I have been sluggish lately. Those of you who have read my most recent posts have seen that there have been quite a few developments in my life both positive and negative. Whether or not an incident is positive or negative does not detract from the fact that it is, ultimately, a burden of stress. Even the happiest of things can leave me emotionally exhausted and overwhelmed. Still, that’s one reason I have started changing aspects of my life: my diet is different, I am losing weight, I have been working out and being active more frequently, and I have been more social. These seem like relatively normal things for people to work on after breakups, when the focus moves from the couple to the individual. It was amazing how much of myself I had ignored when I kept deciding to stay in an abusive relationship. Once that was gone I started to see a lot of things that I didn’t like about myself, and I moved quickly in order to change them. It’s been 4 months since I left and I have lost 20 lbs and traveled more and hung out with friends more often than I did during the entirety of that relationship. It’s good to see progress.
So why do I still feel sluggish and depressed and hopeless, even with all these changes?

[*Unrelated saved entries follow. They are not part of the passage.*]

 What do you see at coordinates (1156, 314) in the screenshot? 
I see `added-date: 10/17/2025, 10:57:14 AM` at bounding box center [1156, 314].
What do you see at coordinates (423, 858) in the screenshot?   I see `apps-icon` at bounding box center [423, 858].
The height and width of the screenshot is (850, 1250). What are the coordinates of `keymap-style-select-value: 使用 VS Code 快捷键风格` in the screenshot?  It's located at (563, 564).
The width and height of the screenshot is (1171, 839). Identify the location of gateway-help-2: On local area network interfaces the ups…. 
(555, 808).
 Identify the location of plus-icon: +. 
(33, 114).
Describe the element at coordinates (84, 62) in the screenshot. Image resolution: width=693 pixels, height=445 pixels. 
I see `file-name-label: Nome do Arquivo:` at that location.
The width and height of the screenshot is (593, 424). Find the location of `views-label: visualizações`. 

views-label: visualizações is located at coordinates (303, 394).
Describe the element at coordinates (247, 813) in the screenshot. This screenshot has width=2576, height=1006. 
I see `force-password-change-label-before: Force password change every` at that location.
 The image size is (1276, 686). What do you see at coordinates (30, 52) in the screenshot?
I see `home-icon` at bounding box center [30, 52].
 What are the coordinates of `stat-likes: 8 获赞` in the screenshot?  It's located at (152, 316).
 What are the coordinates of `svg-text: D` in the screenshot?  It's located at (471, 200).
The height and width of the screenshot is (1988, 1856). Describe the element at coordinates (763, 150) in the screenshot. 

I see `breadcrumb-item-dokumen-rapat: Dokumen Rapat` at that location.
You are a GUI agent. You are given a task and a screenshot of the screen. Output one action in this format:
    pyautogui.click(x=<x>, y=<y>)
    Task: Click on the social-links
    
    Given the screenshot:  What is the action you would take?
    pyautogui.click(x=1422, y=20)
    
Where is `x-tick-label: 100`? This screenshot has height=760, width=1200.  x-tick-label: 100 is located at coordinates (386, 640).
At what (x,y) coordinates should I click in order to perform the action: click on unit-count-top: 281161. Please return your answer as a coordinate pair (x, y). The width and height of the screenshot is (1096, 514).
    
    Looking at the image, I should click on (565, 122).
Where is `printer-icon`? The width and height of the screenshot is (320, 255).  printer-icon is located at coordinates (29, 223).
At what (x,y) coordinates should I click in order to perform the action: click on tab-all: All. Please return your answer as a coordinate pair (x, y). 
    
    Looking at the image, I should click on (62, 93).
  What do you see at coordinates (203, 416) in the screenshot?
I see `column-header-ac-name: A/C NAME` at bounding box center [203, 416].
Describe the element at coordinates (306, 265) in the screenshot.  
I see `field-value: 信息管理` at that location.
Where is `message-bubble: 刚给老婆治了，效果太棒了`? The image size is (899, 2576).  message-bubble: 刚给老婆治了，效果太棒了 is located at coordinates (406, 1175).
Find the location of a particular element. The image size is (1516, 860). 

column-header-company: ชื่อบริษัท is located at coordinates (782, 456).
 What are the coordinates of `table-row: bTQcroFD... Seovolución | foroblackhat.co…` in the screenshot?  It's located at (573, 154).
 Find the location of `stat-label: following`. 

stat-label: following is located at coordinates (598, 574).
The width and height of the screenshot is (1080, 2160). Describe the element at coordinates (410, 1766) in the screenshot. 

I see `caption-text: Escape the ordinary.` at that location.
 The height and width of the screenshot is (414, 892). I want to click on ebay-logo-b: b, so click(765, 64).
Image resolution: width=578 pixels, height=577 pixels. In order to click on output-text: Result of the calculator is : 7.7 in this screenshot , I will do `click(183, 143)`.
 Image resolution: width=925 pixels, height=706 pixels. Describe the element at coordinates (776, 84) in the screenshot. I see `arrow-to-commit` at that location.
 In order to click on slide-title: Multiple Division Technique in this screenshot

Part of the answer to this may lie in the fact that I deal with depression. I don’t really know whether or not that’s due to a string of terrible relationships (9+ years of unhealthy relationships with different women, with very little break in between) or just something I struggle with normally. I think it may be in part due to a lack of focus on myself, but we’ll have to see if it changes after being single for a while. It turns out that putting off your own growth and pouring all your effort into relationships is NOT the right way to go.
The other part of the answer might be mired around something that I think most of you will be able to relate too; my job. I work nights for an engineering company, on a compressed work week. I don’t switch my shift on my days off so I live on a night shift schedule for months at a time, switching only in emergencies and for special occasions. I have been on night shift for the last three years, and it’s only recently that I have been able to see the impact it’s had on my life. My weight has fluctuated wildly, I’m tired all the time, I’m forgetful and lethargic most days, my mood is usually low and it’s always a struggle not being able to call people at normal times. In addition it’s hard to get out and enjoy life when I work most weekend nights and sleep most weekend days. I wasn’t able to enjoy a single friday night with the last woman I dated because of this (not that it matters post breakup, I’m just using experience to outline an issue). I can’t imagine it has been fun dealing with me at times, I have literally fallen asleep in seconds when hanging out with friends. On top of that, I hardly ever enjoy going out for drinks anymore (I dont’ drink very much to begin with) because when I do I essentially ‘day drink’ and then have the rest of the night to sober up. I get headaches and feel sick, and my health has been an issue since I started working nights. For three years I have felt like I have been trying to run a marathon with weights attached to my whole body, searching desperately for more energy reserves while I inch forward ever so slowly. I’m exhausted, and I don’t want to be exhausted anymore. I have taken steps to change this, both by talking to my manager and submitting applications to other companies for day shift work; time will tell which one of those comes to fruition.
Something my ex-wife said has been popping up in my mind lately. “I took steps to change as much as I could to see if it would make me happy. I changed my job, my shift, started taking better care of myself. After I had changed all those things and I was still depressed I realized that it was the last thing that I hadn’t changed.” Now, she was talking about our relationship, but the principle remains the same. You can change all of the things you want to try and fix an issue, but if you don’t spend time to find out what the actual issue is you aren’t ever going to fix the problem. Now, I do know that sometimes you have to follow a trail of problems before you finally find the root cause of an issue. I work in engineering, this kind of thing happens all the time. I don’t know if something else will come out after I address this issue, but I can tell that I am getting closer and closer to the source. It’s been a long journey, but I’m anxiously awaiting what comes next. Day shift would be a welcome change, as would being able to take my life back. For now, I’ll just stay positive and keep moving forward. Better days ahead, I always say.